Data extracted from a collection
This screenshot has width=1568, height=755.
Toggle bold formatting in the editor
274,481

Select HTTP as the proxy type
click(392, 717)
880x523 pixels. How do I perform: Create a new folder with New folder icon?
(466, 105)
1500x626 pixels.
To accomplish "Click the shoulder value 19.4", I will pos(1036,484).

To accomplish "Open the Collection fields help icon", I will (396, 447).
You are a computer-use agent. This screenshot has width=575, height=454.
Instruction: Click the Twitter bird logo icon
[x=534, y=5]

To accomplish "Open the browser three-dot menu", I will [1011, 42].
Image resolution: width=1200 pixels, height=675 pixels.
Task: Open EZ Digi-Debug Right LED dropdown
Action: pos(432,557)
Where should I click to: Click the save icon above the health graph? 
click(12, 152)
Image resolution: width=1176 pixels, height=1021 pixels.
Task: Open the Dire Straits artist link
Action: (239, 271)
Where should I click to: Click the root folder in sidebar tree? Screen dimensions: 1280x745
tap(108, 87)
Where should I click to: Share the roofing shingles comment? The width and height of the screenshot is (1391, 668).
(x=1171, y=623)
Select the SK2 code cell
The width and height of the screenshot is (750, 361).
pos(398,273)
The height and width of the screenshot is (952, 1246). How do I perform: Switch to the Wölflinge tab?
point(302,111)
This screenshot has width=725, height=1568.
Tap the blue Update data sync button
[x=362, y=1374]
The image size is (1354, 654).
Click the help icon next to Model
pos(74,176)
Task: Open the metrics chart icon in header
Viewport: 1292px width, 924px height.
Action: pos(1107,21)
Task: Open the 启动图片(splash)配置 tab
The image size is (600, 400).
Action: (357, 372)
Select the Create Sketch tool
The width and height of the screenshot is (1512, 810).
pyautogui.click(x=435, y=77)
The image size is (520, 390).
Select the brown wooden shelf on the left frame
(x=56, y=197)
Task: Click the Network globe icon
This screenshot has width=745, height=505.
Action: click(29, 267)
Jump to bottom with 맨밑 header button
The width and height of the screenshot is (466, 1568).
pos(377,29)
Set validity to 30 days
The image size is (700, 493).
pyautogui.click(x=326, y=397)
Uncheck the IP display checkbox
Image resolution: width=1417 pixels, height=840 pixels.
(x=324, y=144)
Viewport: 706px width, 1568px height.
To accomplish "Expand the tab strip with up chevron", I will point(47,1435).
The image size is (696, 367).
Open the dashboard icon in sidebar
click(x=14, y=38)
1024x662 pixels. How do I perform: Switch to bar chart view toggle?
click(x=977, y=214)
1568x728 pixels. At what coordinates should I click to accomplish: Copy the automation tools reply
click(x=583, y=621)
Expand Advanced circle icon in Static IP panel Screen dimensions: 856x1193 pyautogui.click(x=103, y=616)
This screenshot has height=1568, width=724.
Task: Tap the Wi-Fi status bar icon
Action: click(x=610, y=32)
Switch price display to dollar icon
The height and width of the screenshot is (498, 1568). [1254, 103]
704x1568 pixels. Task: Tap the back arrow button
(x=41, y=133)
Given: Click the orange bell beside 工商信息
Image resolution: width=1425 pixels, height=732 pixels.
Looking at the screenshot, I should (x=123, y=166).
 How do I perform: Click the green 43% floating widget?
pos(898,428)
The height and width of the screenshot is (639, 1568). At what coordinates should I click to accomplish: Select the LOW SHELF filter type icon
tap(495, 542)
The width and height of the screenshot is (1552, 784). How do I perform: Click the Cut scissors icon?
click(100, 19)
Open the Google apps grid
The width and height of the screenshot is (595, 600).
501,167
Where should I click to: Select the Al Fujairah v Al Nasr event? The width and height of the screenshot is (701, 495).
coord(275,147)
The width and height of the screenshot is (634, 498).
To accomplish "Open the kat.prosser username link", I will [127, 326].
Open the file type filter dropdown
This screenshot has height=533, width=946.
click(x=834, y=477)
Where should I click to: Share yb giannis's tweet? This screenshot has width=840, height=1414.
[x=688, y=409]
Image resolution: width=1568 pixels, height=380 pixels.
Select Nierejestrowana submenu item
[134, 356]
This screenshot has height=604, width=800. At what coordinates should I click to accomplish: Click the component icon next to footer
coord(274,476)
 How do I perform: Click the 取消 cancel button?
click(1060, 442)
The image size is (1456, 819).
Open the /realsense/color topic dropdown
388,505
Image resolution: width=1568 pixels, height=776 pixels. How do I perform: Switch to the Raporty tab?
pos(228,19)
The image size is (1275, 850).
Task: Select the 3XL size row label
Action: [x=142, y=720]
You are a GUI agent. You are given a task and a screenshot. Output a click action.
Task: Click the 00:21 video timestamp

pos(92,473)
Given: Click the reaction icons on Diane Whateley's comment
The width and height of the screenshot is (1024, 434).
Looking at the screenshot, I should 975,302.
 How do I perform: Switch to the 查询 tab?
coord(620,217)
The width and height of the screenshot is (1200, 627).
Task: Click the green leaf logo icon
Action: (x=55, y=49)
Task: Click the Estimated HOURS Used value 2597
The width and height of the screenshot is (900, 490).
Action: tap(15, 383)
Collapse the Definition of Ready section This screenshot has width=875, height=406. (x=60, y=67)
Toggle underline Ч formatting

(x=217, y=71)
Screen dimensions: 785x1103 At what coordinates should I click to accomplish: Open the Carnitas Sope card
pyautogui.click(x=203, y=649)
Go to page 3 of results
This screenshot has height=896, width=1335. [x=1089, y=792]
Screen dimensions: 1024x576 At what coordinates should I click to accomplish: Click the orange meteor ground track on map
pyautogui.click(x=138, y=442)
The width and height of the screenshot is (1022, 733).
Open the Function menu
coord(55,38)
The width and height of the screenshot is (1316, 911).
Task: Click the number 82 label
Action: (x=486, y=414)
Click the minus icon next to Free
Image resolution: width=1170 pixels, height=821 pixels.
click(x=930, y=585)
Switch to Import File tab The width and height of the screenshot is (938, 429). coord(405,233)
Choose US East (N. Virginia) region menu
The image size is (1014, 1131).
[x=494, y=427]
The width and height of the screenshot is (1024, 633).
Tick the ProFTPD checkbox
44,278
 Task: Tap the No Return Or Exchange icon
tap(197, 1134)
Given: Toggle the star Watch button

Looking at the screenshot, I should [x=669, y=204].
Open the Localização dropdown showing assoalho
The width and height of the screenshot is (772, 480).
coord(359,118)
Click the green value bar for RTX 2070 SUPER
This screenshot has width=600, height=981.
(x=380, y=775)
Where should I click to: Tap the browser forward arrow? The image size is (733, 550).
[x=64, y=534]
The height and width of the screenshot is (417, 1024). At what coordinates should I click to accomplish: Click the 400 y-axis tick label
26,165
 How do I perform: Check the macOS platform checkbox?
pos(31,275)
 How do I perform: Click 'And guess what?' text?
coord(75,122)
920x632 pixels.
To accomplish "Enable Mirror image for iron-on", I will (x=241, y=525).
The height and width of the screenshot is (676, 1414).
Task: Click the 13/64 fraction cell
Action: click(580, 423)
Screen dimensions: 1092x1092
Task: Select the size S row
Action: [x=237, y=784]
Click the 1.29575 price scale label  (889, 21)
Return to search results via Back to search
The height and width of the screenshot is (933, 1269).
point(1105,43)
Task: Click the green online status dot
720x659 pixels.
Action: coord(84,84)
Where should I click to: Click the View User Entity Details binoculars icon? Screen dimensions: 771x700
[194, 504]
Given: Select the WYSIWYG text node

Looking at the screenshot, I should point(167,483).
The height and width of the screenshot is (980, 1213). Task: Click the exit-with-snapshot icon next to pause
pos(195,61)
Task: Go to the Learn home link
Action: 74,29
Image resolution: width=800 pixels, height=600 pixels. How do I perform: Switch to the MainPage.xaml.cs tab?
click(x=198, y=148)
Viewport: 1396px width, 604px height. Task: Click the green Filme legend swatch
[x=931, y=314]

TASK TO COMPLETE
Rewrite all of the lines of data above as a numbered list, leaving out any blank lines.

THE OUTPUT
1. This screenshot has width=1568, height=755.
2. Toggle bold formatting in the editor
3. 274,481
4. Select HTTP as the proxy type
5. click(392, 717)
6. 880x523 pixels. How do I perform: Create a new folder with New folder icon?
7. (466, 105)
8. 1500x626 pixels.
9. To accomplish "Click the shoulder value 19.4", I will pos(1036,484).
10. To accomplish "Open the Collection fields help icon", I will (396, 447).
11. You are a computer-use agent. This screenshot has width=575, height=454.
12. Instruction: Click the Twitter bird logo icon
13. [x=534, y=5]
14. To accomplish "Open the browser three-dot menu", I will [1011, 42].
15. Image resolution: width=1200 pixels, height=675 pixels.
16. Task: Open EZ Digi-Debug Right LED dropdown
17. Action: pos(432,557)
18. Where should I click to: Click the save icon above the health graph? 
19. click(12, 152)
20. Image resolution: width=1176 pixels, height=1021 pixels.
21. Task: Open the Dire Straits artist link
22. Action: (239, 271)
23. Where should I click to: Click the root folder in sidebar tree? Screen dimensions: 1280x745
24. tap(108, 87)
25. Where should I click to: Share the roofing shingles comment? The width and height of the screenshot is (1391, 668).
26. (x=1171, y=623)
27. Select the SK2 code cell
28. The width and height of the screenshot is (750, 361).
29. pos(398,273)
30. The height and width of the screenshot is (952, 1246). How do I perform: Switch to the Wölflinge tab?
31. point(302,111)
32. This screenshot has width=725, height=1568.
33. Tap the blue Update data sync button
34. [x=362, y=1374]
35. The image size is (1354, 654).
36. Click the help icon next to Model
37. pos(74,176)
38. Task: Open the metrics chart icon in header
39. Viewport: 1292px width, 924px height.
40. Action: pos(1107,21)
41. Task: Open the 启动图片(splash)配置 tab
42. The image size is (600, 400).
43. Action: (357, 372)
44. Select the Create Sketch tool
45. The width and height of the screenshot is (1512, 810).
46. pyautogui.click(x=435, y=77)
47. The image size is (520, 390).
48. Select the brown wooden shelf on the left frame
49. (x=56, y=197)
50. Task: Click the Network globe icon
51. This screenshot has width=745, height=505.
52. Action: click(29, 267)
53. Jump to bottom with 맨밑 header button
54. The width and height of the screenshot is (466, 1568).
55. pos(377,29)
56. Set validity to 30 days
57. The image size is (700, 493).
58. pyautogui.click(x=326, y=397)
59. Uncheck the IP display checkbox
60. Image resolution: width=1417 pixels, height=840 pixels.
61. (x=324, y=144)
62. Viewport: 706px width, 1568px height.
63. To accomplish "Expand the tab strip with up chevron", I will point(47,1435).
64. The image size is (696, 367).
65. Open the dashboard icon in sidebar
66. click(x=14, y=38)
67. 1024x662 pixels. How do I perform: Switch to bar chart view toggle?
68. click(x=977, y=214)
69. 1568x728 pixels. At what coordinates should I click to accomplish: Copy the automation tools reply
70. click(x=583, y=621)
71. Expand Advanced circle icon in Static IP panel Screen dimensions: 856x1193 pyautogui.click(x=103, y=616)
72. This screenshot has height=1568, width=724.
73. Task: Tap the Wi-Fi status bar icon
74. Action: click(x=610, y=32)
75. Switch price display to dollar icon
76. The height and width of the screenshot is (498, 1568). [1254, 103]
77. 704x1568 pixels. Task: Tap the back arrow button
78. (x=41, y=133)
79. Given: Click the orange bell beside 工商信息
80. Image resolution: width=1425 pixels, height=732 pixels.
81. Looking at the screenshot, I should (x=123, y=166).
82.  How do I perform: Click the green 43% floating widget?
83. pos(898,428)
84. The height and width of the screenshot is (639, 1568). At what coordinates should I click to accomplish: Select the LOW SHELF filter type icon
85. tap(495, 542)
86. The width and height of the screenshot is (1552, 784). How do I perform: Click the Cut scissors icon?
87. click(100, 19)
88. Open the Google apps grid
89. The width and height of the screenshot is (595, 600).
90. 501,167
91. Where should I click to: Select the Al Fujairah v Al Nasr event? The width and height of the screenshot is (701, 495).
92. coord(275,147)
93. The width and height of the screenshot is (634, 498).
94. To accomplish "Open the kat.prosser username link", I will [127, 326].
95. Open the file type filter dropdown
96. This screenshot has height=533, width=946.
97. click(x=834, y=477)
98. Where should I click to: Share yb giannis's tweet? This screenshot has width=840, height=1414.
99. [x=688, y=409]
100. Image resolution: width=1568 pixels, height=380 pixels.
101. Select Nierejestrowana submenu item
102. [134, 356]
103. This screenshot has height=604, width=800. At what coordinates should I click to accomplish: Click the component icon next to footer
104. coord(274,476)
105.  How do I perform: Click the 取消 cancel button?
106. click(1060, 442)
107. The image size is (1456, 819).
108. Open the /realsense/color topic dropdown
109. 388,505
110. Image resolution: width=1568 pixels, height=776 pixels. How do I perform: Switch to the Raporty tab?
111. pos(228,19)
112. The image size is (1275, 850).
113. Task: Select the 3XL size row label
114. Action: [x=142, y=720]
115. You are a GUI agent. You are given a task and a screenshot. Output a click action.
116. Task: Click the 00:21 video timestamp
117. pos(92,473)
118. Given: Click the reaction icons on Diane Whateley's comment
119. The width and height of the screenshot is (1024, 434).
120. Looking at the screenshot, I should 975,302.
121.  How do I perform: Switch to the 查询 tab?
122. coord(620,217)
123. The width and height of the screenshot is (1200, 627).
124. Task: Click the green leaf logo icon
125. Action: (x=55, y=49)
126. Task: Click the Estimated HOURS Used value 2597
127. The width and height of the screenshot is (900, 490).
128. Action: tap(15, 383)
129. Collapse the Definition of Ready section This screenshot has width=875, height=406. (x=60, y=67)
130. Toggle underline Ч formatting
131. (x=217, y=71)
132. Screen dimensions: 785x1103 At what coordinates should I click to accomplish: Open the Carnitas Sope card
133. pyautogui.click(x=203, y=649)
134. Go to page 3 of results
135. This screenshot has height=896, width=1335. [x=1089, y=792]
136. Screen dimensions: 1024x576 At what coordinates should I click to accomplish: Click the orange meteor ground track on map
137. pyautogui.click(x=138, y=442)
138. The width and height of the screenshot is (1022, 733).
139. Open the Function menu
140. coord(55,38)
141. The width and height of the screenshot is (1316, 911).
142. Task: Click the number 82 label
143. Action: (x=486, y=414)
144. Click the minus icon next to Free
145. Image resolution: width=1170 pixels, height=821 pixels.
146. click(x=930, y=585)
147. Switch to Import File tab The width and height of the screenshot is (938, 429). coord(405,233)
148. Choose US East (N. Virginia) region menu
149. The image size is (1014, 1131).
150. [x=494, y=427]
151. The width and height of the screenshot is (1024, 633).
152. Tick the ProFTPD checkbox
153. 44,278
154.  Task: Tap the No Return Or Exchange icon
155. tap(197, 1134)
156. Given: Toggle the star Watch button
157. Looking at the screenshot, I should [x=669, y=204].
158. Open the Localização dropdown showing assoalho
159. The width and height of the screenshot is (772, 480).
160. coord(359,118)
161. Click the green value bar for RTX 2070 SUPER
162. This screenshot has width=600, height=981.
163. (x=380, y=775)
164. Where should I click to: Tap the browser forward arrow? The image size is (733, 550).
165. [x=64, y=534]
166. The height and width of the screenshot is (417, 1024). At what coordinates should I click to accomplish: Click the 400 y-axis tick label
167. 26,165
168.  How do I perform: Check the macOS platform checkbox?
169. pos(31,275)
170.  How do I perform: Click 'And guess what?' text?
171. coord(75,122)
172. 920x632 pixels.
173. To accomplish "Enable Mirror image for iron-on", I will (x=241, y=525).
174. The height and width of the screenshot is (676, 1414).
175. Task: Click the 13/64 fraction cell
176. Action: click(580, 423)
177. Screen dimensions: 1092x1092
178. Task: Select the size S row
179. Action: [x=237, y=784]
180. Click the 1.29575 price scale label  (889, 21)
181. Return to search results via Back to search
182. The height and width of the screenshot is (933, 1269).
183. point(1105,43)
184. Task: Click the green online status dot
185. 720x659 pixels.
186. Action: coord(84,84)
187. Where should I click to: Click the View User Entity Details binoculars icon? Screen dimensions: 771x700
188. [194, 504]
189. Given: Select the WYSIWYG text node
190. Looking at the screenshot, I should point(167,483).
191. The height and width of the screenshot is (980, 1213). Task: Click the exit-with-snapshot icon next to pause
192. pos(195,61)
193. Task: Go to the Learn home link
194. Action: 74,29
195. Image resolution: width=800 pixels, height=600 pixels. How do I perform: Switch to the MainPage.xaml.cs tab?
196. click(x=198, y=148)
197. Viewport: 1396px width, 604px height. Task: Click the green Filme legend swatch
198. [x=931, y=314]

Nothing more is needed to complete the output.